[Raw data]
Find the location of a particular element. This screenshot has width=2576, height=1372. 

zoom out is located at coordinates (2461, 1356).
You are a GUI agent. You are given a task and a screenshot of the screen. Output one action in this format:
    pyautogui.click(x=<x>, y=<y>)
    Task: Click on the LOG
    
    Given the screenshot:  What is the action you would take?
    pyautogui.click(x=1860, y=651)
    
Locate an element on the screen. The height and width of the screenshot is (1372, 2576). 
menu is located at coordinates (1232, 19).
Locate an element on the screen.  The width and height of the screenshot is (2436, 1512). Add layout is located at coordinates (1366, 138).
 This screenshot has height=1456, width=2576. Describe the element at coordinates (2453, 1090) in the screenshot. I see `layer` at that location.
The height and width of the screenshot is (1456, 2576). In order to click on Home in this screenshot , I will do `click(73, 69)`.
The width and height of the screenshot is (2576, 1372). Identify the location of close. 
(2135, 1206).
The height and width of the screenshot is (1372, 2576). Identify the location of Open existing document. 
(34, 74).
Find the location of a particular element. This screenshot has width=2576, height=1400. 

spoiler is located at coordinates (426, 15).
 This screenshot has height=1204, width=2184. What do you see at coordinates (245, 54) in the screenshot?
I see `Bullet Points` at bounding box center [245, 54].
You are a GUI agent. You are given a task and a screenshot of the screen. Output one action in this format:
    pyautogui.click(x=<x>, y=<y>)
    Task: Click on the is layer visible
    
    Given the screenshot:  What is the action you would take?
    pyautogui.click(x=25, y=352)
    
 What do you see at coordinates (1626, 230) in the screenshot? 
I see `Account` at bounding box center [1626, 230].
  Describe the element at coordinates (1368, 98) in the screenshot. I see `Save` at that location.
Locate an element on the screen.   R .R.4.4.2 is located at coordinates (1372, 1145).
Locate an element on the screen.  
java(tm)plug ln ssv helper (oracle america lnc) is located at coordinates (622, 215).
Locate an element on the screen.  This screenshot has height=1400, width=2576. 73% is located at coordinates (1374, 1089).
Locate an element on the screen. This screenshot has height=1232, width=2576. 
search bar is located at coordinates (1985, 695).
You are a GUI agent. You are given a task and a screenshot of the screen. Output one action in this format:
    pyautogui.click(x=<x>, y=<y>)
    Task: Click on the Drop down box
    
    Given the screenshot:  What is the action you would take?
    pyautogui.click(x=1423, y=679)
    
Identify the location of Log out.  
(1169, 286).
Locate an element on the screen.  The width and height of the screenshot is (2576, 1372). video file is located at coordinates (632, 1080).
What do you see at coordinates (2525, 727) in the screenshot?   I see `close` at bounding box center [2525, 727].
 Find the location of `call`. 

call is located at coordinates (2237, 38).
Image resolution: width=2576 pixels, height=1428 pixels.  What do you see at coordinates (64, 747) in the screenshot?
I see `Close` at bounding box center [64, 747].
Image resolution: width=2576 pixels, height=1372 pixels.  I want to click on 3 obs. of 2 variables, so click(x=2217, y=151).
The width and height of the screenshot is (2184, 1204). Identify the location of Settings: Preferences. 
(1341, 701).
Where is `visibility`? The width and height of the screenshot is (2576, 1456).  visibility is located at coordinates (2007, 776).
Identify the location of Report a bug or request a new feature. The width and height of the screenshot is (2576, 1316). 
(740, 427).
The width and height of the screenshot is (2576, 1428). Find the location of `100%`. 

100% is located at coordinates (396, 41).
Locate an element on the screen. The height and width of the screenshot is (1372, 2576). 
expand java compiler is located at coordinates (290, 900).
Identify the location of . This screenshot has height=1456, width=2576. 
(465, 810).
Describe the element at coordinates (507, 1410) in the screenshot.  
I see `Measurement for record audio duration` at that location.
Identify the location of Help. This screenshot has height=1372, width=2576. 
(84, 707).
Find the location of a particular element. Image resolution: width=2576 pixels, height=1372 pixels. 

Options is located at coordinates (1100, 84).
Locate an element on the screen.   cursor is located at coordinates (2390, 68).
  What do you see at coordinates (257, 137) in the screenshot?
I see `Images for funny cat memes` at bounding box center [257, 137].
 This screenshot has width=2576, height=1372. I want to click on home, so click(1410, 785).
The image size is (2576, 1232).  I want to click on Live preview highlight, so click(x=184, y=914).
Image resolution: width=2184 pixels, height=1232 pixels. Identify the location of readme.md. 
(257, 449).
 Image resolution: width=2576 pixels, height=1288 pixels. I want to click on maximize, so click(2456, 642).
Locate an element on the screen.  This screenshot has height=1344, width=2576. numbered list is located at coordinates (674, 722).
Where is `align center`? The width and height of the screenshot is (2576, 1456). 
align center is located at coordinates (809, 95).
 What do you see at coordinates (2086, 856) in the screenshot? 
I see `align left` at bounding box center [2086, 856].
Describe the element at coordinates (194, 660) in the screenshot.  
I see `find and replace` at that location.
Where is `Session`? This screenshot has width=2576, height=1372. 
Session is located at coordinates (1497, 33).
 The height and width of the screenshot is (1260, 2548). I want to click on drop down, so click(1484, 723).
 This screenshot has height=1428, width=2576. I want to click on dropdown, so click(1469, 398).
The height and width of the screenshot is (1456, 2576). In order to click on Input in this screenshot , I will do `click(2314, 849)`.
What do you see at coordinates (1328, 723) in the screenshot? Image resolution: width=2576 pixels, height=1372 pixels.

▶ _Task objective_
Rewrite the data above, changing every instance of "Identify the location of" to "Determine the position of" and keeping all other text unchanged.

▶ _Exercise output_
Find the location of a particular element. This screenshot has width=2576, height=1372. 

zoom out is located at coordinates (2461, 1356).
You are a GUI agent. You are given a task and a screenshot of the screen. Output one action in this format:
    pyautogui.click(x=<x>, y=<y>)
    Task: Click on the LOG
    
    Given the screenshot:  What is the action you would take?
    pyautogui.click(x=1860, y=651)
    
Locate an element on the screen. The height and width of the screenshot is (1372, 2576). 
menu is located at coordinates (1232, 19).
Locate an element on the screen.  The width and height of the screenshot is (2436, 1512). Add layout is located at coordinates (1366, 138).
 This screenshot has height=1456, width=2576. Describe the element at coordinates (2453, 1090) in the screenshot. I see `layer` at that location.
The height and width of the screenshot is (1456, 2576). In order to click on Home in this screenshot , I will do `click(73, 69)`.
The width and height of the screenshot is (2576, 1372). Determine the position of close. 
(2135, 1206).
The height and width of the screenshot is (1372, 2576). Determine the position of Open existing document. 
(34, 74).
Find the location of a particular element. This screenshot has width=2576, height=1400. 

spoiler is located at coordinates (426, 15).
 This screenshot has height=1204, width=2184. What do you see at coordinates (245, 54) in the screenshot?
I see `Bullet Points` at bounding box center [245, 54].
You are a GUI agent. You are given a task and a screenshot of the screen. Output one action in this format:
    pyautogui.click(x=<x>, y=<y>)
    Task: Click on the is layer visible
    
    Given the screenshot:  What is the action you would take?
    pyautogui.click(x=25, y=352)
    
 What do you see at coordinates (1626, 230) in the screenshot? 
I see `Account` at bounding box center [1626, 230].
  Describe the element at coordinates (1368, 98) in the screenshot. I see `Save` at that location.
Locate an element on the screen.   R .R.4.4.2 is located at coordinates (1372, 1145).
Locate an element on the screen.  
java(tm)plug ln ssv helper (oracle america lnc) is located at coordinates (622, 215).
Locate an element on the screen.  This screenshot has height=1400, width=2576. 73% is located at coordinates (1374, 1089).
Locate an element on the screen. This screenshot has height=1232, width=2576. 
search bar is located at coordinates (1985, 695).
You are a GUI agent. You are given a task and a screenshot of the screen. Output one action in this format:
    pyautogui.click(x=<x>, y=<y>)
    Task: Click on the Drop down box
    
    Given the screenshot:  What is the action you would take?
    pyautogui.click(x=1423, y=679)
    
Determine the position of Log out.  
(1169, 286).
Locate an element on the screen.  The width and height of the screenshot is (2576, 1372). video file is located at coordinates (632, 1080).
What do you see at coordinates (2525, 727) in the screenshot?   I see `close` at bounding box center [2525, 727].
 Find the location of `call`. 

call is located at coordinates (2237, 38).
Image resolution: width=2576 pixels, height=1428 pixels.  What do you see at coordinates (64, 747) in the screenshot?
I see `Close` at bounding box center [64, 747].
Image resolution: width=2576 pixels, height=1372 pixels.  I want to click on 3 obs. of 2 variables, so click(x=2217, y=151).
The width and height of the screenshot is (2184, 1204). Determine the position of Settings: Preferences. 
(1341, 701).
Where is `visibility`? The width and height of the screenshot is (2576, 1456).  visibility is located at coordinates (2007, 776).
Determine the position of Report a bug or request a new feature. The width and height of the screenshot is (2576, 1316). 
(740, 427).
The width and height of the screenshot is (2576, 1428). Find the location of `100%`. 

100% is located at coordinates (396, 41).
Locate an element on the screen. The height and width of the screenshot is (1372, 2576). 
expand java compiler is located at coordinates (290, 900).
Determine the position of . This screenshot has height=1456, width=2576. 
(465, 810).
Describe the element at coordinates (507, 1410) in the screenshot.  
I see `Measurement for record audio duration` at that location.
Determine the position of Help. This screenshot has height=1372, width=2576. 
(84, 707).
Find the location of a particular element. Image resolution: width=2576 pixels, height=1372 pixels. 

Options is located at coordinates (1100, 84).
Locate an element on the screen.   cursor is located at coordinates (2390, 68).
  What do you see at coordinates (257, 137) in the screenshot?
I see `Images for funny cat memes` at bounding box center [257, 137].
 This screenshot has width=2576, height=1372. I want to click on home, so click(1410, 785).
The image size is (2576, 1232).  I want to click on Live preview highlight, so click(x=184, y=914).
Image resolution: width=2184 pixels, height=1232 pixels. Determine the position of readme.md. 
(257, 449).
 Image resolution: width=2576 pixels, height=1288 pixels. I want to click on maximize, so click(2456, 642).
Locate an element on the screen.  This screenshot has height=1344, width=2576. numbered list is located at coordinates (674, 722).
Where is `align center`? The width and height of the screenshot is (2576, 1456). 
align center is located at coordinates (809, 95).
 What do you see at coordinates (2086, 856) in the screenshot? 
I see `align left` at bounding box center [2086, 856].
Describe the element at coordinates (194, 660) in the screenshot.  
I see `find and replace` at that location.
Where is `Session`? This screenshot has width=2576, height=1372. 
Session is located at coordinates (1497, 33).
 The height and width of the screenshot is (1260, 2548). I want to click on drop down, so click(1484, 723).
 This screenshot has height=1428, width=2576. I want to click on dropdown, so click(1469, 398).
The height and width of the screenshot is (1456, 2576). In order to click on Input in this screenshot , I will do `click(2314, 849)`.
What do you see at coordinates (1328, 723) in the screenshot? Image resolution: width=2576 pixels, height=1372 pixels.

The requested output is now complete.